Sunday, May 24, 2009

Death Trap




I am SICK of motorcycles. More importantly, motorcycle crashes...the ones that leave people dead and leave their families to try to re learn how to live life without them. Last night a friend died in a motorcycle accident, Bobby Rambo. (In the pic he is the one all the way on the left)He was 24, had a sister and brother, lived with his parents and had just become an uncle a few months ago. I cannot believe it. When I was like, middle school into early high school days I "dated" Bobbys brother, Jason. I was totally in love, haha. They lived right next door to my Aunt Josephine and lets just say it was no coinsidence that I would stay there all summer long to babysit. We would sneak out in the middle of the night to meet up and all of these other hilarious young things. When Id go to Jasons house his brother bobby was always there. They were in a band together and I would always go and listen to them play. They were more than brothers, best friends. I was like crying hysterically when I got the news. I hate it. Sometimes even if I dont know the person that well I get this rush of emotion just over the fact that I know their family and I absolutely cannot imagine how it would feel to be in their place. Like right now. I knew Bobby, I was around him a lot for a few years but I had def lost touch w/him and Jason as time went on and life moved on. I certainly did not want the next time I heard about them to be in this situation. Now this happened and I keep thinking of how devastated Jason must be. I get this sick feeling in the pit of my stomach at the very THOUGHT of not having my brother or sister...life seems almost pointless without them. Then there was my manager Jerry who I literally saw every single day. Hed buy us lunch while working together on the weekends, we went to the bars together, Id take him home from work, we had conversations all the time about relationships and life. I miss him everyday. Life is crazy. It is SO CLICHE but ah like it really is so important to remember that you have to live everyday as if its your last. Tomorrow is not ever promised.

» PROMPT
According to the blog post, how old was Bobby Rambo? Answer using only the blog post.

(Stored items)

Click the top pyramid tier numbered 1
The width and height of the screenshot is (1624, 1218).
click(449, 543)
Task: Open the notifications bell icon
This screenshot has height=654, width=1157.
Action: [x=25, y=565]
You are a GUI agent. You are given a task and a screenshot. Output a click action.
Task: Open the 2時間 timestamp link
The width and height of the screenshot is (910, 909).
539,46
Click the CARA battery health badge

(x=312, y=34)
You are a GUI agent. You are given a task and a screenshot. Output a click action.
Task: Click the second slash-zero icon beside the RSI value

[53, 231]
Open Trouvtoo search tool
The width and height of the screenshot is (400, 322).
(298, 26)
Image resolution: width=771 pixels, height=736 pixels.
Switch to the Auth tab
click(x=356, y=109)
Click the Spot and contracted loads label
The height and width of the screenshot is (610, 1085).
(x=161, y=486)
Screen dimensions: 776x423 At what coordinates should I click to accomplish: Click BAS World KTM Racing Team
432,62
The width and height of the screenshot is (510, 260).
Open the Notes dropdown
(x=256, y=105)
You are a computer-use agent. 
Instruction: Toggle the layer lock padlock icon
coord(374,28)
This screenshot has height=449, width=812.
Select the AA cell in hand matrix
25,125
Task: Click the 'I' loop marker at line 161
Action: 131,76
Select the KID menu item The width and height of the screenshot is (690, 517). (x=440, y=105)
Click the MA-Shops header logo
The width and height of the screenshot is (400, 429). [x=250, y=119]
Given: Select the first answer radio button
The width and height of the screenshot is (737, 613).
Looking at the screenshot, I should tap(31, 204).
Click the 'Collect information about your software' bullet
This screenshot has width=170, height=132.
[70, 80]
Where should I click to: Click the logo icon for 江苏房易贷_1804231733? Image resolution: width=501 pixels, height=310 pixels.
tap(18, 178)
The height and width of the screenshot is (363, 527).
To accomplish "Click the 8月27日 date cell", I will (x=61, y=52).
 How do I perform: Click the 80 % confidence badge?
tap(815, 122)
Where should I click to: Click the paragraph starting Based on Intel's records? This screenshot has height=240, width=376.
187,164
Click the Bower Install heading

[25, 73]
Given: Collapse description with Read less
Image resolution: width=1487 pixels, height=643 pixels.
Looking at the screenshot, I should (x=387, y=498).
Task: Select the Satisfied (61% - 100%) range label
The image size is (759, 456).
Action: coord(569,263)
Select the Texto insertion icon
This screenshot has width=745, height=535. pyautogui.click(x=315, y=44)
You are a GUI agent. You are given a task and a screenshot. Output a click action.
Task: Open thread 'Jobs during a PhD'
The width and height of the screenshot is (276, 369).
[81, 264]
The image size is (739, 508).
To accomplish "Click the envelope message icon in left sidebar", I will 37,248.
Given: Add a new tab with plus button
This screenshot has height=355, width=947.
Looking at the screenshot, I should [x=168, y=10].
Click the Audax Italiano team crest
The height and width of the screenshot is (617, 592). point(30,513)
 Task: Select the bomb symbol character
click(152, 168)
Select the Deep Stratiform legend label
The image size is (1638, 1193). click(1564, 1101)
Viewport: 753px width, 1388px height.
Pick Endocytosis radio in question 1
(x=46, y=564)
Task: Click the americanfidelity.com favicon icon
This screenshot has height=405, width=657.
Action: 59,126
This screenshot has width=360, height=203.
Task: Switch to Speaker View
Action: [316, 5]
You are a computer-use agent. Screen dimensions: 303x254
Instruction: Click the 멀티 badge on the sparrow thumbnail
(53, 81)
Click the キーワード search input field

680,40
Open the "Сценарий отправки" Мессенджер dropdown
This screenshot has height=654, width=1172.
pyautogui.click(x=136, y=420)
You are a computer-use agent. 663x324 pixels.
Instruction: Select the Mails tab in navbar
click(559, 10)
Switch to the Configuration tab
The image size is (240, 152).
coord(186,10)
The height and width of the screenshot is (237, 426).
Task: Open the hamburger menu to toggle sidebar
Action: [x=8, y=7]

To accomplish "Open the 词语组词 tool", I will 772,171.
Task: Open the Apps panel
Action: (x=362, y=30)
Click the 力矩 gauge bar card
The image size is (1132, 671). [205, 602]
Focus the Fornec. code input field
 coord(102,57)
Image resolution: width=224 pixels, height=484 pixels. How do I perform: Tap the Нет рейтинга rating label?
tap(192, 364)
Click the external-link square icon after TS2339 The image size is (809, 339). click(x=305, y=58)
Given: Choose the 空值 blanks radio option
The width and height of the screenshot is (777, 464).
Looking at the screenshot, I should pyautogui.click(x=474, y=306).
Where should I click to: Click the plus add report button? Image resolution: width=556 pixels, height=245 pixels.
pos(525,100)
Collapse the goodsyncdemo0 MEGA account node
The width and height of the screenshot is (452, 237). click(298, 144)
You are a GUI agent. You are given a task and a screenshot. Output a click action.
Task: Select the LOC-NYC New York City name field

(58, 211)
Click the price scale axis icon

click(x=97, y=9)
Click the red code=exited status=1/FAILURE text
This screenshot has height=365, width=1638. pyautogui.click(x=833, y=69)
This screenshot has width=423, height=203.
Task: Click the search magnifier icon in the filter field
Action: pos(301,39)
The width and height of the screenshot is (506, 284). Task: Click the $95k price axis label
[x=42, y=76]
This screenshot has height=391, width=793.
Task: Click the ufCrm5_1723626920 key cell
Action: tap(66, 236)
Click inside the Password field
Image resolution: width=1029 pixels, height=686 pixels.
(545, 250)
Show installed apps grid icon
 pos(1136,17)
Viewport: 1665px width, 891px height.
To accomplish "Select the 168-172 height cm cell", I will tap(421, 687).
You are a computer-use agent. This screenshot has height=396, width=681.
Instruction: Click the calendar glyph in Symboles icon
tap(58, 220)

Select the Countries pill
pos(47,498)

» YOUR RESPONSE
He was 24.